As insurance premiums rise, Colorado Democrats push measure to fund hail-resistant roofs
Colorado Democrats are reviving a scaled‑back roofing‑resilience bill, aiming to ease the state’s soaring homeowners’ insurance premiums by shifting costs onto insurers.
Sen. Kyle Mullica, D-Thornton, introduced Senate Bill 155, which has been assigned to the Senate Finance Committee.
During a press conference on Tuesday, Mullica said the bill, which he’s sponsoring with Rep. Kyle Brown, D-Louisville, and House Speaker Julie McCluskie, D-Dillon, would create an enterprise, or government-owned business, to provide financial assistance to homeowners to install hail-resistant roofing. The enterprise would be funded through a 0.5% fee charged to insurance companies.
Colorado has some of the highest homeowners’ insurance rates in the country, according to the National Association of Realtors.
“This bill is about saving the people of Colorado money,” Mullica said. “I’ve heard at town halls and at all the doors that homeowners’ insurance is unaffordable. This bill will start turning that tide.”
Brown said the bill aims to ensure homes are more resilient to damage. Brown’s entire district was hit by the largest wildfire in state history, the Marshall Fire, in 2021.
“It has to be about prevention,” Brown said. “It has to be about hardening of homes, because when we harden our homes, that is how we prevent massive claims and losses that affect the insurance industry and affect homeowners.”
A recent report from the Colorado Division of Insurance found that hail is the largest cost driver of homeowners’ insurance spikes in the state, accounting for up to 54% of a premium’s cost in some areas.
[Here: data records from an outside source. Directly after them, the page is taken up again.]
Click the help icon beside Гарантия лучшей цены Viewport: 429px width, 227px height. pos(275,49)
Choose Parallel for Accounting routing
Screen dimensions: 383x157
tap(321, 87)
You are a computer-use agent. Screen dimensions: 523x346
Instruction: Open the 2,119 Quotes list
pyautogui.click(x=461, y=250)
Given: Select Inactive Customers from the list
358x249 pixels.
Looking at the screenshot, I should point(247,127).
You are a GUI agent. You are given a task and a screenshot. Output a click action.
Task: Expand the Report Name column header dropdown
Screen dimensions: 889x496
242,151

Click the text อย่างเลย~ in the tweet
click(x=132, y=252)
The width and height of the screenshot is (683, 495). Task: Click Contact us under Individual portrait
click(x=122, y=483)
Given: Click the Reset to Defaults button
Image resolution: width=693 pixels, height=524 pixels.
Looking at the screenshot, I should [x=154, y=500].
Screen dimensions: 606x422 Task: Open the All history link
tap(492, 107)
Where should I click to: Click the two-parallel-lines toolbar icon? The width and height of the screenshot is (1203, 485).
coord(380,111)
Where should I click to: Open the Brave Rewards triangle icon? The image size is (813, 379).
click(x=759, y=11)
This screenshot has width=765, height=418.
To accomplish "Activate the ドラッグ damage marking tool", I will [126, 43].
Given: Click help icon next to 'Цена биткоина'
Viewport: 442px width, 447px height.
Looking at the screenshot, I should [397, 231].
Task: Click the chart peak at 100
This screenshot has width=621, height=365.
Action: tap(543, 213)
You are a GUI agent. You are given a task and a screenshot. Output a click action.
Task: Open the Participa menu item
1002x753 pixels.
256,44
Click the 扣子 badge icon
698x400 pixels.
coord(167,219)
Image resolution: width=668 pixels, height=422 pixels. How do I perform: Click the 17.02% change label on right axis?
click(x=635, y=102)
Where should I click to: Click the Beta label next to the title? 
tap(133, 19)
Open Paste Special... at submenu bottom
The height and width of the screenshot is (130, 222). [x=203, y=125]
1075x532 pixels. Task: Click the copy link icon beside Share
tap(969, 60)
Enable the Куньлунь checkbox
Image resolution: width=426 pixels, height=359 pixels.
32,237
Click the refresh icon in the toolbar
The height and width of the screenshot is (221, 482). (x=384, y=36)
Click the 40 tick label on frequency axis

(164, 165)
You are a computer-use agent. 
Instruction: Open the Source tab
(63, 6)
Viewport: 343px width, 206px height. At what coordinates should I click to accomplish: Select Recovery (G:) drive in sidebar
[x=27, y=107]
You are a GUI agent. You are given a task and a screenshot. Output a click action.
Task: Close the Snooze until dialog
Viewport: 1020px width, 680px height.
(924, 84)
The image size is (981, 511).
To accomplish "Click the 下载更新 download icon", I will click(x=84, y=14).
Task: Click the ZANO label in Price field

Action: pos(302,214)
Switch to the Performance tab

Mullica himself opposed a similar measure last year, which failed to pass through the Senate.
That bill proposed creating two enterprises: one for roofing grants and one to provide reinsurance to insurers to partially mitigate wildfire impacts.
Both enterprises would have been funded through homeowner fees, which Mullica opposed.
This year’s bill imposes the fee on the insurance companies and prohibits them from passing the cost on to policyholders as a surcharge.
Senate Bill 155 also establishes a code of conduct for roofers to prohibit them from defrauding grant recipients.